Passada a Huesera ainda resta uma boa parte dificil, uns dois km., mas creio que os farei sem problemas, se os olhos não me caírem ao chão. Já não me falta muito e oiço que alguém pronuncia o meu nome. "Porra, penso, vou tão mal que os outros já me alcançaram, os tais que deixei para trás desde o principio?" Olho pelo retrovisor e chego a distinguir uma arroba. Não pode ser Angel, que gosta de subir mais devagar que eu, assim tento distinguir-lhe a cara, a ver se o conheço. Quem quer que seja, já acelerou e alcança-me, e então reconheço-o. È Alberto Ibarretxe, o txirrindulari de Bilbau, que dissera que viria só fazer a subida! Baixo um pouco o ritmo e trocamos umas palavras. Ele vai muito confortável, imagino que graças à pedaleira tripla (veio com pneus tipo tractor), mas começo a notar picadas nas pernas e, sobretudo, doem-me os olhos. Aproximamo-nos da última rampa antes do Mirador, que é um ésse terrífico, de 12 a 14%, e tenho medo de chatear as pernas com as cãibras, assim, digo ao Alberto que vou parar um momento e refugio-me debaixo da sombra de um arbusto. Estou a ponto de contraturar o quadricipe, mas finalmente aguenta-se. Tiro os óculos, o capacete, e lavo os olhos com agua do bidão. Que alivio! Tinham-nos dado um pouco de óleo para massajar, que aproveito para untar as coxas generosamente. Devo ter uma aparência infame, mas ao menos os meus olhos descansarão. Coloco o capacete de novo, ponho os óculos e disponho-me a prosseguir. Um senhor aproxima-se de mim e oferece-se para me ajudar a montar e dar-me um empurrãozito. O mais amavelmente que posso agradeço-lhe e digo-lhe que não é necessário, que parei mais pelos olhos que pelas pernas e, efectivamente, subi para a bicicleta, engancho os pedais, e num instante passo a rampa e estou no Miradouro da Reina. Aqui foi onde o ano passado, atascado de frio e com as pernas contraturadas, tive que parar. Tenho um pouco de receio, mas os meus musculuzitos portam-se bem e continuo a subida tranquilamente.

════════════════

# Tarefas propostas:
- A) No relato da subida de bicicleta, qual é a inclinação do "ésse terrífico" da última rampa antes do Mirador?
- B) Prossiga o relato da subida de bicicleta a partir da última frase apresentada.

# Informação apresentada:
════════════════

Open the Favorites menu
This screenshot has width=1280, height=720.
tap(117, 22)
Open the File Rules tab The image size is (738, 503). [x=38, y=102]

════════════════

# Resultados por tarefa:
- A) De 12 a 14%.

- B)
Pensei que faltava menos, mas ainda faltam uns quilómetros muito pesados até à primeira zona com agua. Continuo sentado quase todo o tempo, desfrutando da paisagem, que o ano passado estava tapada pela neblina, e ultrapassando mais maralha. Não é que vá a assobiar, mas sei que já passei o pior e que certamente chegarei lá a cima sem mais problemas. Na primeira descida cruzo-me com os que já regressam, alguns jurando em pragas por ter que subir nessa rampa, que deve ser de 10% e que dói bastante, depois de tudo feito. Nova subida, as pessoas dizem que já não falta quase nada (isso já eu sei, he, he) e descida para o primeiro lago. Bonita paisagem, muita gente, aplaudem e sorrio. Agora já se vêem os cumes, ainda com neve, dos Picos da Europa. Dão vontade de parar para desfrutar da paisagem, mas afronto a última encosta e vejo o lago Enol !QUE BONITOOOO!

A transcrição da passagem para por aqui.